Anyone that had the pleasure of watching the NBA in 2005 to around 2011, got to witness the old Dwight Howard. Now if you didn’t get to see Howard in his prime, honestly you’re missing out. The 2000-2010 years was a great time for basketball period, and Howard was no exception. Contrary to how it seems now, Howard is one of the best players of the 2000’s and in Orlando’s history besting out greats like Tracy McGrady and Shaquille O’Neal.

Dwight Howard is the Orlando Magic resume:

  • Career leader in points (11,435)
  • Career leader in free throw makes and attempts (3,336/5,727=58.2%)
  • Career leader in total rebounds (8,072)
  • Career leader in blocked shots (1,344)
  • 3x Defensive Player of the Year
  • 5x All-NBA First Team
  • 6x All-star
  • An NBA Finals Appearance

Why are any of these statistics important? They serve as a reminder or informer of how dominant Howard could and can be.

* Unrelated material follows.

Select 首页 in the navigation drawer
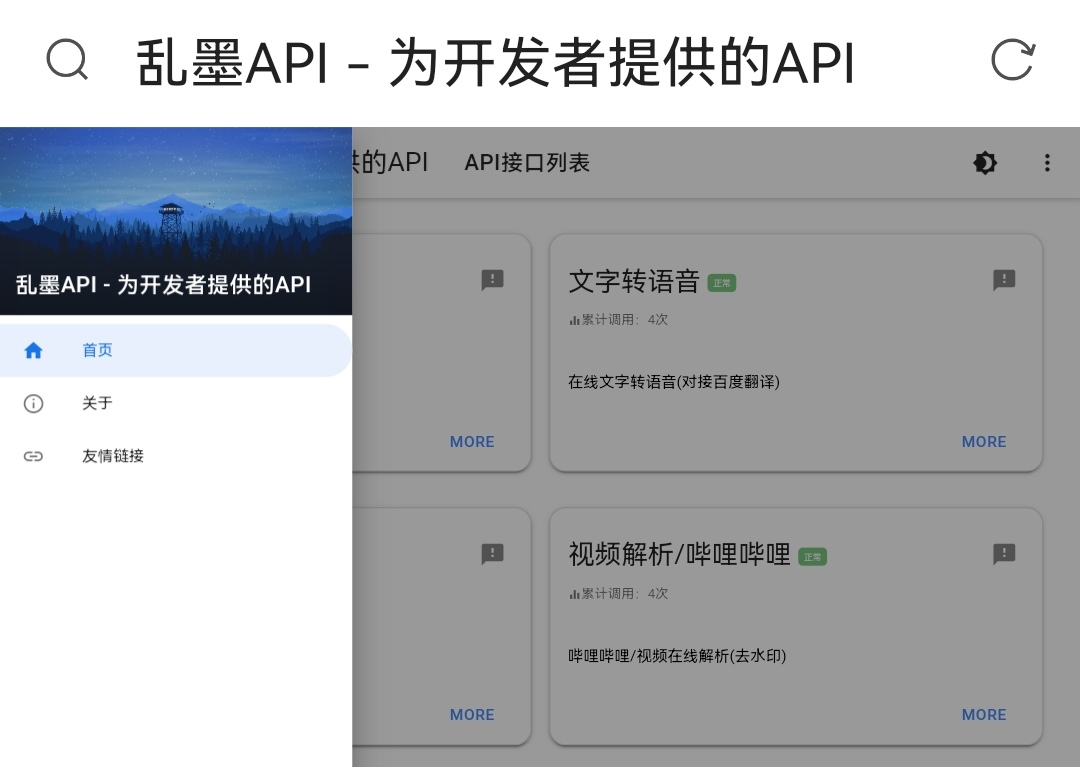Screen dimensions: 1080x767 tap(97, 350)
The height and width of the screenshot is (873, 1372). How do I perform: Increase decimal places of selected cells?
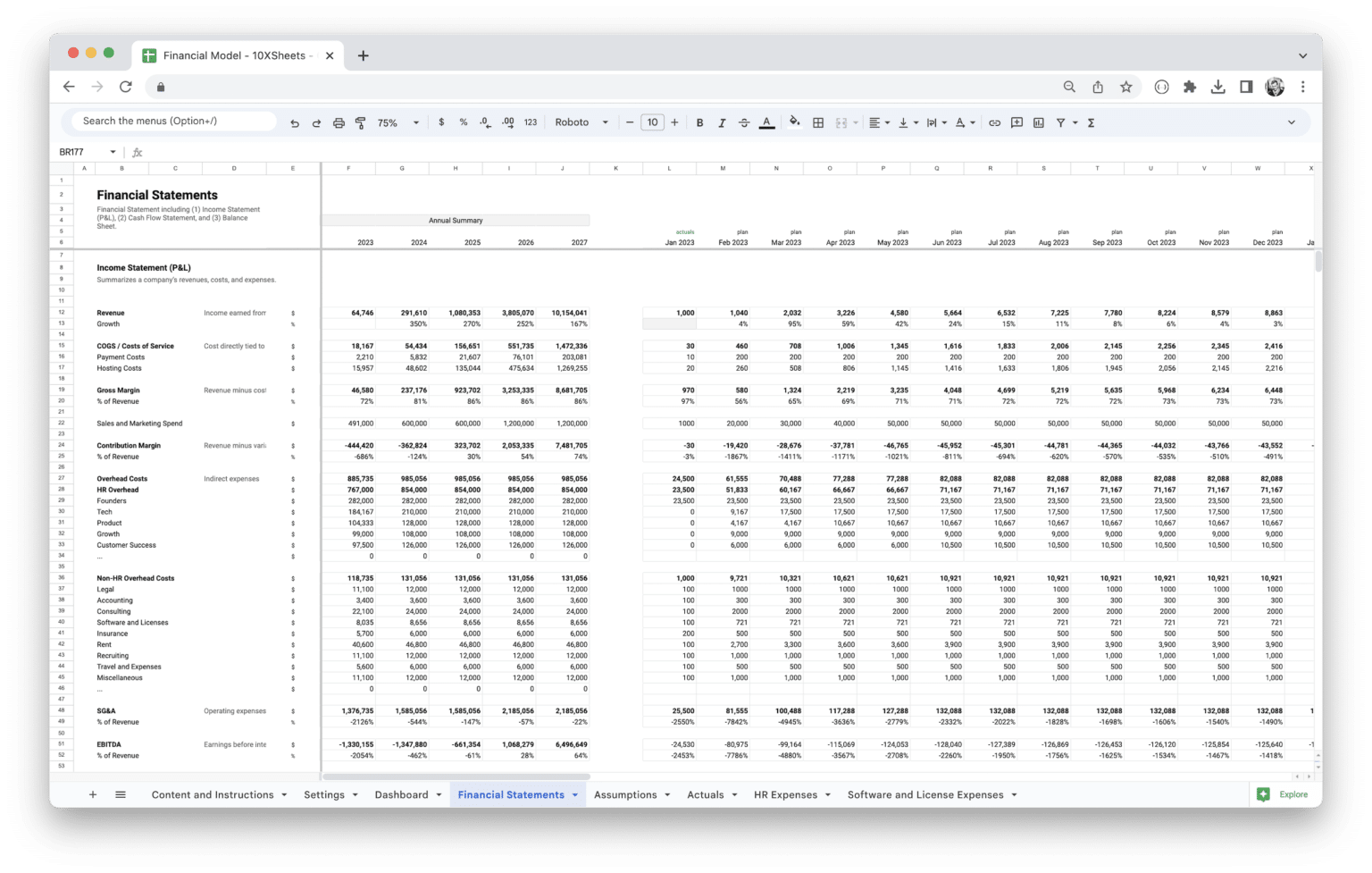[507, 122]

Howard came into the NBA out of high school so age isn’t the biggest factor (he’s 30). Howard was dominant on an Orlando Magic team in which he was the focal point. He was always fed in the low post and was surrounded by shooters (the likes of Jameer Nelson, Rashard Lewis, J.J. Reddick  and Hedo Türkoglu). Dwight’s game is dependent on catching the ball down low and going to work. He relies heavily on the guards to get him the ball and in Orlando they did. However, when he departed from Orlando he went to a team where NO ONE should expect the ball.

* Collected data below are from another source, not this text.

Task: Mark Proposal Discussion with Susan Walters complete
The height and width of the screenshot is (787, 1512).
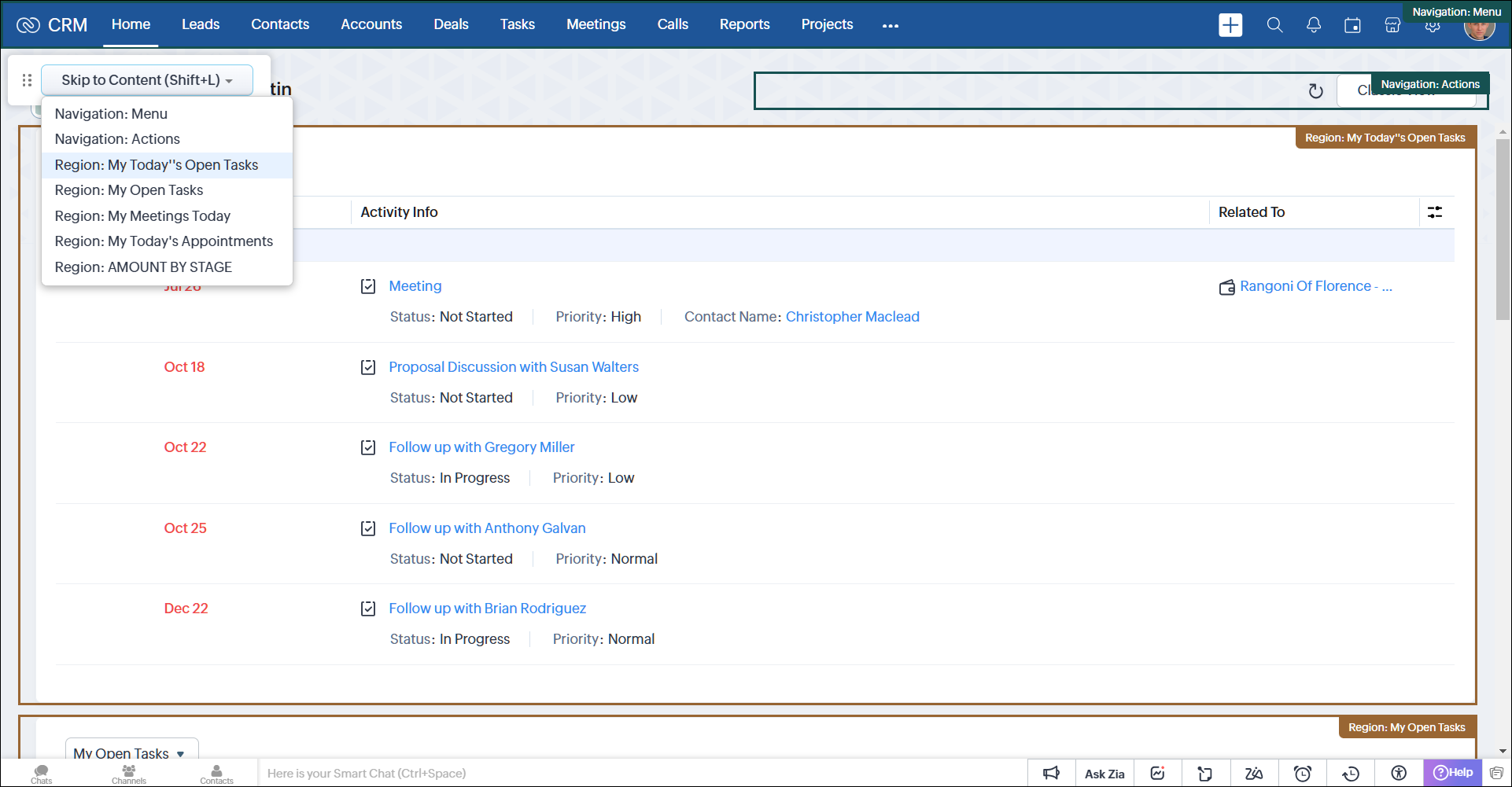Action: pos(368,367)
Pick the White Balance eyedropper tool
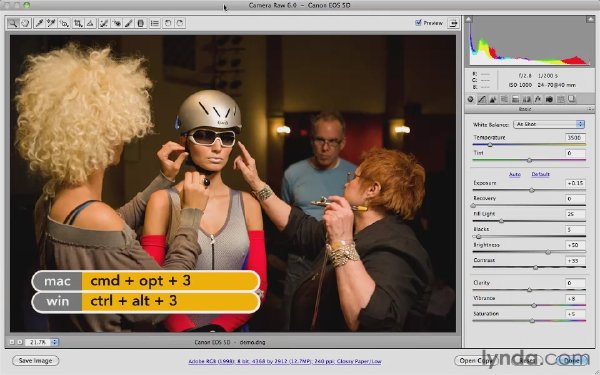This screenshot has width=600, height=375. point(39,23)
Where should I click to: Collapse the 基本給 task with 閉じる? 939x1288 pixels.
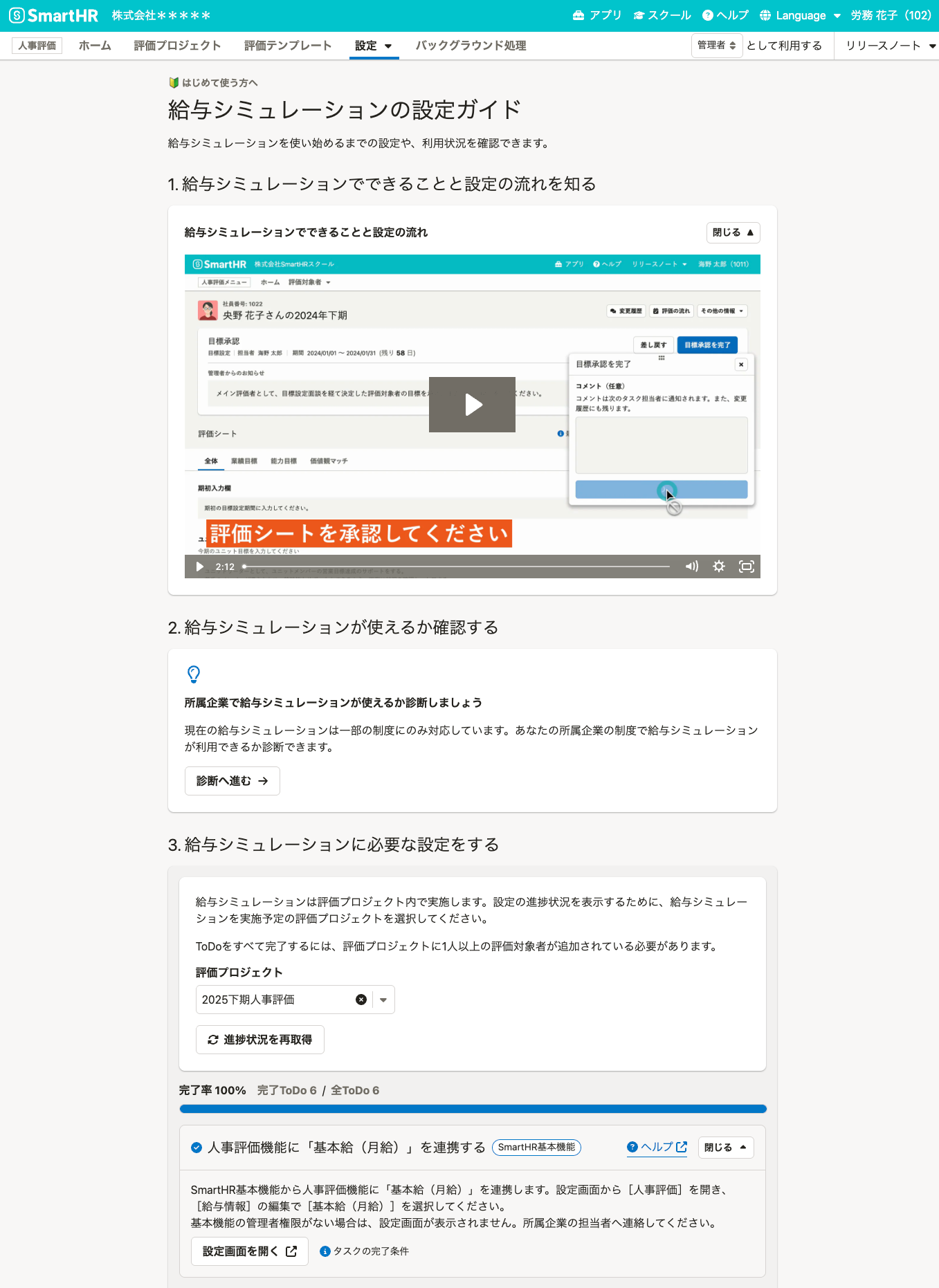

Howard attempted to create another Laker Super-team with Kobe Bryant and Steve Nash. Kobe was the unquestioned focal point of Los Angeles, and Howard did not receive as many touches as he needs due to Kobe’s high usage and shot attempts. Then he went to Houston to play with James Harden and The Rockets. This was not much of a difference for Howard however. Harden is also a ball-stopper, much like Kobe, preferring to play iso basketball. Despite all of that Dwight has still been pretty darn good, averaging a double-double in points and rebounds EVERY YEAR he has been in the league.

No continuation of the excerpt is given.